Dirigido por Olivier Baroux, com uma carreira repleta de projetos parecidos, o longa demonstra que a tentativa de inversão de antigos valores sociais não necessariamente se caracteriza em subversão. Não apenas o fato de se aplicar um humor tóxico e pouco pragmático para com a temática, já que a divergência entre o assunto e a infantilidade canhestra das piadas tornam o exercício de mirar a tela do cinema mais doloroso que previsível. O longo tempo de projeção, que parece se estender com a progressão da narrativa, é uma questão frágil já que com seu ar descolado de projetos canastrões, “Um Amante Francês” prova ser mais que isso, com diversas adjetivações possíveis, “bobo” não se aplica progressivamente aqui, o tom deve se elevar.
Os fios narrativos são definidos através de estereótipos pré-concebidos de projetos industriais de sucesso, não à toa, trata-se de um remake de “Como se tornar um conquistador” (2017). Seus arcos dramáticos são resolvidos em três linhas, a típica mudança através de uma queda nos padrões de vida que resultará na readequação no modo de viver daquele protagonista. Todas as padronagens possíveis em um roteiro que busca conciliar a comédia com pequenas aberturas ao drama, estão aqui. Ainda que não leve a sério suas relações interpessoais, as tentativas fálicas de promover essa interação direta com a família é incomoda pelo tratamento que leva, um mero artifício textual para alavancar e facilitar essa breve jornada do personagem.

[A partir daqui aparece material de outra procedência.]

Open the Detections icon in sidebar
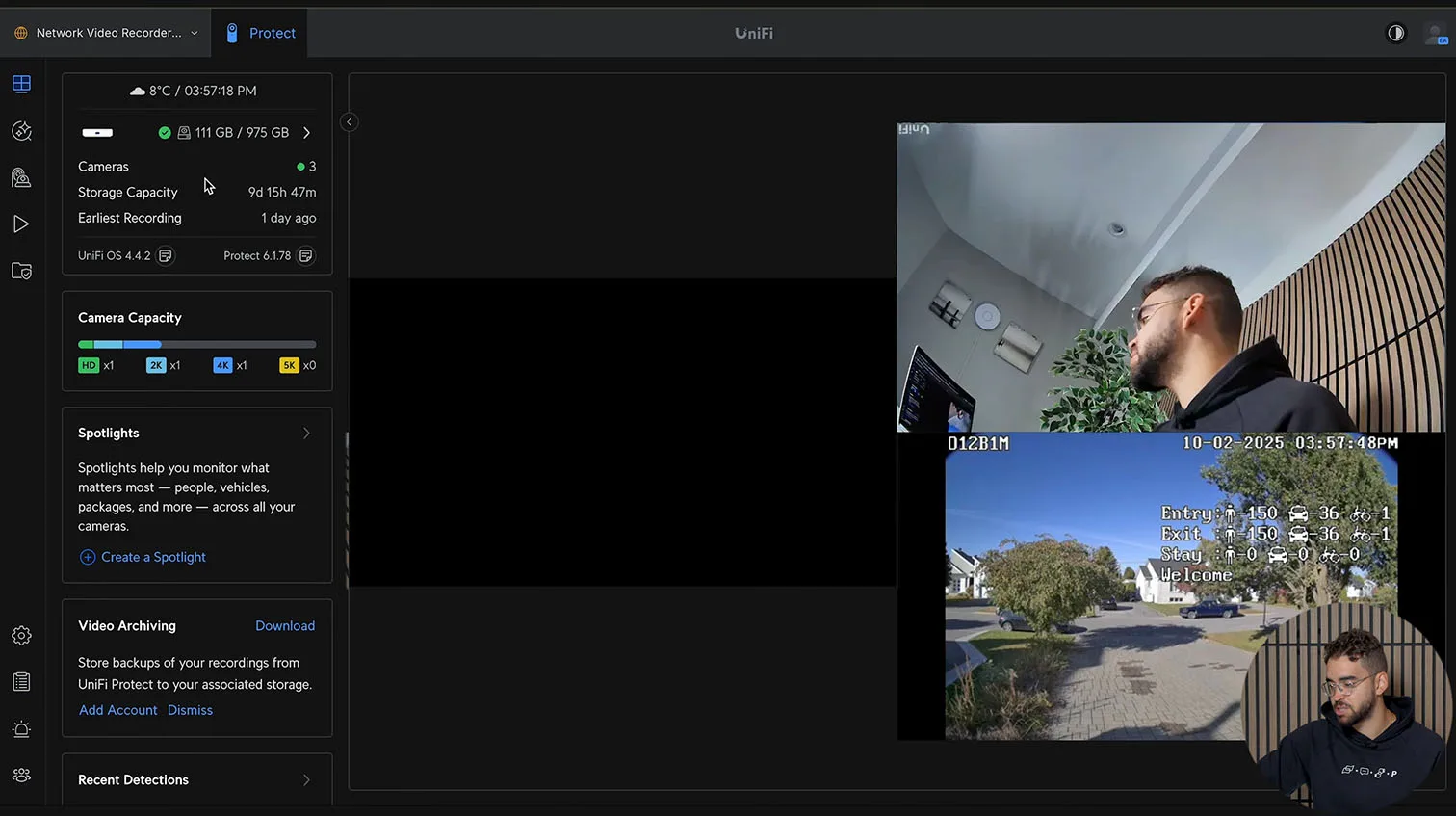 pos(21,177)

A relação direta de Alex (Kad Merad) e Hugo (Léopold Moati) é recheada de masculinidade tóxica e de humor sensacionalista, ainda que a intenção do filme seja promover esse embate direto da construção social dos homens, nada aqui funciona da maneira que é intencionada.
Assim, todas as questões formais do projeto se perdem nesse industrialismo barato de gatilho fácil, detendo em si uma fragilidade que não facilita o longa em sua manutenção no circuito, muito menos no engajamento do público com as questões projetadas no ecrã. A direção forçosa de Baroux, tem a necessidade constante de abusar de zooms, do plano e contra plano, além de impor certa artificialidade a misancene (versão brasileira Herbert Richers) na busca de uma determinada conjugação com a linguagem televisiva, típica de outros filmes com o mesmo tom. Sem buscar nenhuma diferenciação em seu fim, “Um Amante Francês” se entrega a todos os clichês da cartilha e mantém uma embriaguez tola de ganchos frívolos da comédia que busca essa virilidade desconstruída do século XXI.
Curiosamente cai em todas as armadilhas possíveis nessa tentativa de combater um moralismo senil de uma sociedade igualmente problemática. Ainda que não falhe a ponto de ofender o espectador com seu desenho tosco de argumentação medíocre, não consegue chegar a lugar nenhum com sua apresentação. E a tônica geral do filme não se distancia disso, falhar em todas suas proposições, principalmente no chamariz do gênero. Rir aqui, é um exercício de conciliação com os neurônios, não só pelo conteúdo do roteiro, mas pela falta de carisma de Merad. Apesar de suas buscas em demonstrar o cansaço e a preguiça de seu personagem, não alcança uma potência em sua fisicalidade que possa recompensar os fracassos textuais.
Enquanto tudo desmorona aos poucos, sem nenhum alarde drástico, a montagem consiste em recortar uma composição comercial para a farofada instalada, não que conceitualmente não haja lógica na concepção do produto, mas não é capaz de estruturar uma diretriz que mantenha o compasso narrativo e “cômico”, sem quebrar o ritmo da projeção com uma tirada ou outra fora de tempo. E essa constante se mantém até o fim, fragmentando a experiência e deixando claro que em menos de uma semana toda aquela narrativa se perderá na memória, pois a marca do padrão é ser um produto de consumação rápida de pouca reflexão, aliás, quanto mais se pensa no filme, menos caminhos se abrem na determinação de um texto para o mesmo.
Essa unilateralidade no projeto inteiro, mostra como parte do cinema comercial francês precisa de uma revisão drástica.